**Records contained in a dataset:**
-- Opening Marker --

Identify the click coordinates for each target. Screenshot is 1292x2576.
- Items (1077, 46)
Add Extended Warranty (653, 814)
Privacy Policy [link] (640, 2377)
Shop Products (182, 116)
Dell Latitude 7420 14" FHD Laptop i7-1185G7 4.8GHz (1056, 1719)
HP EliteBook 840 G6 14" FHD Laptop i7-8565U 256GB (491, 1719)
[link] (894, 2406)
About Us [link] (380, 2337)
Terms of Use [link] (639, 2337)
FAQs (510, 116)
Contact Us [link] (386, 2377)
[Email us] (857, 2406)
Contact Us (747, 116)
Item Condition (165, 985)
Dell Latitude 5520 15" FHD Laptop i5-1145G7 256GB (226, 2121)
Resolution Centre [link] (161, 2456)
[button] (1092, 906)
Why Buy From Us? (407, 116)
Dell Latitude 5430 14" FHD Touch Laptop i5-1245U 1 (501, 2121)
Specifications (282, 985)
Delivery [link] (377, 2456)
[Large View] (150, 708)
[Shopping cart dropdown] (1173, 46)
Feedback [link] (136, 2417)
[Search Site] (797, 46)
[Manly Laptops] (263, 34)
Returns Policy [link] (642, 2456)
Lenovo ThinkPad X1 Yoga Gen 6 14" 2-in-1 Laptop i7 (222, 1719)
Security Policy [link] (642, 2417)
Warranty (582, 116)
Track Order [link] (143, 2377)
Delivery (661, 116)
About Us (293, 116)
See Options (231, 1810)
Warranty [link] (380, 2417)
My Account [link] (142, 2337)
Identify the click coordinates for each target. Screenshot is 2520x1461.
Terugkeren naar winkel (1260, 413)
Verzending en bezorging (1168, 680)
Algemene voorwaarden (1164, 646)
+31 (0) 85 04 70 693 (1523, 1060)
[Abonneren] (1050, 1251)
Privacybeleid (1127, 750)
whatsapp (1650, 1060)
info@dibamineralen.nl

-- Closing Marker --

Print from the line containing "Track Order [link] (143, 2377)" to the last line above, exactly as written.

**Result of this exercise:**
Track Order [link] (143, 2377)
Delivery (661, 116)
About Us (293, 116)
See Options (231, 1810)
Warranty [link] (380, 2417)
My Account [link] (142, 2337)
Identify the click coordinates for each target. Screenshot is 2520x1461.
Terugkeren naar winkel (1260, 413)
Verzending en bezorging (1168, 680)
Algemene voorwaarden (1164, 646)
+31 (0) 85 04 70 693 (1523, 1060)
[Abonneren] (1050, 1251)
Privacybeleid (1127, 750)
whatsapp (1650, 1060)
info@dibamineralen.nl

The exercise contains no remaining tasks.